The Elegant Variation: When The Bar Has No Lower to Go...Choices*

Check out the comments over at the The Elegant Variation: WHEN THE BAR HAS NO LOWER TO GO ... CHOICES*.

In this corner, The Elegant Variation, who started with a post about YA titled "when the bar has no lower to go."

In that corner, many YA authors and readers, including Cecil Castellucci. (It's CC who TEV credits with getting him to change his title to "Choices.")

Read the comments as many YA writers weigh in TEV's initial insistence that reading YA means you don't want to be a member of "Grownupland."

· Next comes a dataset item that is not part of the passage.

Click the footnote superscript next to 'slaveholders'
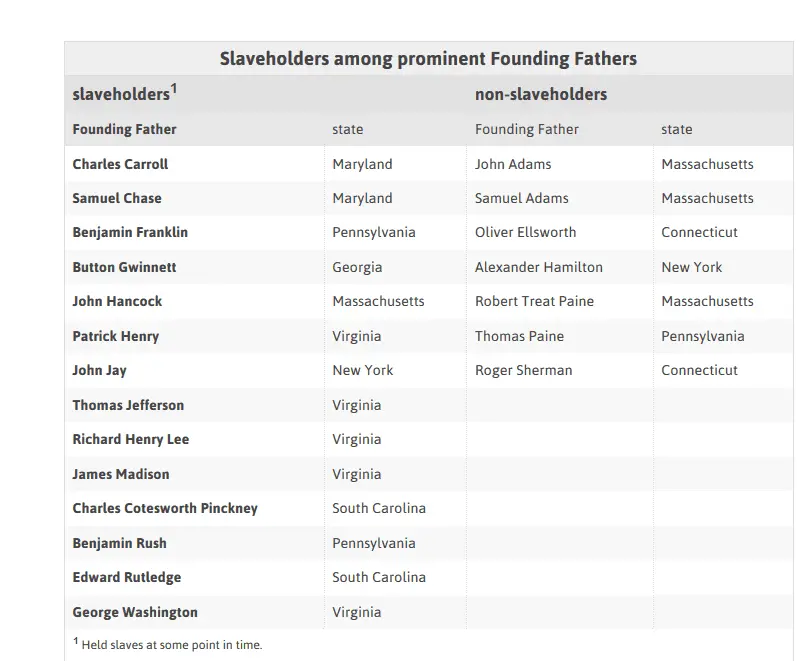click(174, 89)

Interestingly enough, one of my many pet peeves is people who think it's a good thing not to grow up. So you'd think I'd be on the side of anyone who is arguing that people should, well, act like grown ups if they are, indeed, grown ups. But, I measure whether one is or is not an adult not by reading choices, but rather by things like responsibility, maturity, and commitment (as well as other things that have more to do with how a person lives their life and treats others than what is their reading or viewing choice.). Not whether or not someone prefers a happy, or even hopeful, ending to a book.

Another point getting hashed out over at TEV is what makes something YA (or fantasy or fill in your genre or format.) If a book fits within the fantasy genre, yet it is a classic, or the author insists that it's not fantasy, does that mean it's not fantasy?

While we're on the topic, can someone please explain to me why the ending of the book is the sole way to judge a book? Specifically, TEV states: "For someone to say (as the interviewee in the piece did) that base their reading choices on seeking out upbeat endings represents - to me anyway - a terrible lowering of the bar; a life in permanent adolescence where everything resolves all nice and sitcom-like at the end of 30 minutes."

WTF? Personally, I disagree that wanting or seeking out an upbeat ending means any such thing; neither does an upbeat ending condemn a book to being bad. When it comes to endings, what matters is this: has the book "earned" its ending; that is, does the ending make sense, given the characters and what has happened to them during the course of the book? An upbeat ending can make perfect sense in a well-written book; a downbeat ending can be nothing more than didactic and anvil-like. And vice versa.

Well, enough ranting for now. I'm way behind in reviews so let me get busy!

1 comment:

Nancy said...

Thoughtful and pointed response, thanks.

And I completely agree about the "ending of the book" point. Does TEV mean to say that I would be "adolescent" to prefer Shakespeare's comedies to his tragedies, simply because they end happier?